Eversholt is a village and civil parish located in Bedfordshire, England. It was mentioned in the Domesday Book and is over 1000 years old. "Eversholt" comes from Anglo-Saxon meaning "wood of the wild boar".

== Overview ==
For many years, most of the land in the village was owned by the Dukes of Bedford, and most of the inhabitants worked on the Bedford estate. The estate still forms an important, although lesser, part of village life.

Most of the land is used for agriculture. There are about a dozen small businesses operating in converted farm buildings. The current population is about 420. The last shop in the village closed in 1994.

The Church of Saint John the Baptist was originally built at the centre of the village in the twelfth century, and is still used regularly. There is a modern village hall (a replacement for the old Reading Room which burned down in 1984), a tennis court, a pond built by the residents themselves, an open-air swimming pool, and a pub, the Green Man (owned by Candice Brown, 2016 champion of The Great British Bake Off). Eversholt Cricket Club plays matches every week in summer. Eversholt Lower School educates children from five to nine years old, and has around 80 pupils from the village and surrounding areas. At age nine (the end of Year 4) children transfer to Parkfields Middle School in nearby Toddington.
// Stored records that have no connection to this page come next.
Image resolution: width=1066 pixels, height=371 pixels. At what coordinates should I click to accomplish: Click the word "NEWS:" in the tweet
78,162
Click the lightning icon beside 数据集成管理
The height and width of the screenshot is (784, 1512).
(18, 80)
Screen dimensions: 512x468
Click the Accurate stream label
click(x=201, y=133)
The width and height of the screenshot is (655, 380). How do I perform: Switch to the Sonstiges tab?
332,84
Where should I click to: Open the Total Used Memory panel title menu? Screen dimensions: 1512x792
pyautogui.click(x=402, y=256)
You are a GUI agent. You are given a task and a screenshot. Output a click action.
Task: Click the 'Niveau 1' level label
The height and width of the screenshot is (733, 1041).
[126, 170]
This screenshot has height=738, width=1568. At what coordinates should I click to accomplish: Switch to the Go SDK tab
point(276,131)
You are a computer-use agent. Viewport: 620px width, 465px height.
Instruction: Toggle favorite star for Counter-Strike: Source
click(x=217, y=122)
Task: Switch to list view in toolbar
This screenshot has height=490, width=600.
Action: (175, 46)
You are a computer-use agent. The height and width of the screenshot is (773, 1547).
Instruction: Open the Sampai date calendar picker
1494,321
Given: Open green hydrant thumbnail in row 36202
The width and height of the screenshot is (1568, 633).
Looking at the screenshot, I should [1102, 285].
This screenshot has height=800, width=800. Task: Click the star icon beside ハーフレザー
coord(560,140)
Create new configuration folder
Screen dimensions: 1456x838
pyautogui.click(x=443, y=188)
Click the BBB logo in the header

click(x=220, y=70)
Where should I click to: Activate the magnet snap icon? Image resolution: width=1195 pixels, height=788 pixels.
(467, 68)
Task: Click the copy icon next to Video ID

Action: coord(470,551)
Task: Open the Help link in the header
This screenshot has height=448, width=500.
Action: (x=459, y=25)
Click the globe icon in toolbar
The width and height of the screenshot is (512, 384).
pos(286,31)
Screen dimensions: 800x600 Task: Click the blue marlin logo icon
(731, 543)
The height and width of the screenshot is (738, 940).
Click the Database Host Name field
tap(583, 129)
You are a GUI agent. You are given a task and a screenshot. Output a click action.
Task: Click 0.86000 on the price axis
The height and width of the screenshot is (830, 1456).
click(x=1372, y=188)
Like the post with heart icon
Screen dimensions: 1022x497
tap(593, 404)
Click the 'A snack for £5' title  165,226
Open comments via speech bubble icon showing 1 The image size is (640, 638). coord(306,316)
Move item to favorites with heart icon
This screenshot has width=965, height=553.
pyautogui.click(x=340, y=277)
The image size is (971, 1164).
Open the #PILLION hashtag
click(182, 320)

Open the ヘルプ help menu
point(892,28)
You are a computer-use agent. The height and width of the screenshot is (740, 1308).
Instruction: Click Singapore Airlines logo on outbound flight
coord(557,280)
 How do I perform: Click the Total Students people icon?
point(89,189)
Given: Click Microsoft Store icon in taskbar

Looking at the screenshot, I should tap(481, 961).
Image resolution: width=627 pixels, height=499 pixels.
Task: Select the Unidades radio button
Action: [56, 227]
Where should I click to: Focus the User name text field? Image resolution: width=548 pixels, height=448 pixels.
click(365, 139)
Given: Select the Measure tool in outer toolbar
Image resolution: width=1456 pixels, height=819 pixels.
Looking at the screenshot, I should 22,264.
There is a school for children from four to nine years old, with about 70 pupils from the village and surrounding area.

The cricket ground was, for many years, one of the only grounds in the world to have trees in the playing field - there were two. Local rules dictated that a ball hitting any part of a tree was dead and two runs were awarded. A copper beech at the Pavilion end of the ground was declared diseased and taken down in 1987 and a beech tree at the Village Hall end fell in October 2002, just a few weeks before it was due to be cut down. It fell whilst small children were playing at a Sunday football club, but none were harmed. The tree was then made into wood chips for the local school playground, various wooden objects such as bowls which were auctioned for charity, and a bench was made for the pond area.

The Millennium Pond, built in 2000 was transformed from an old field. It is now an area of woodland and plants containing a large pond connected to a stream. The residents built this themselves, and many organisations donated plants or trees, including the school.

The Eversholt Village Charity has been operating for at least 200 years. It owns properties in the village, and distributes income annually to students, to pensioners, and to the church.

==Transport==
Ridgmont railway station is the nearest train station to the village and can be reached via frequent bus services.

==Notable residents==
- E. W. Royce (1841-1926), actor and dancer at the Gaiety Theatre was born here.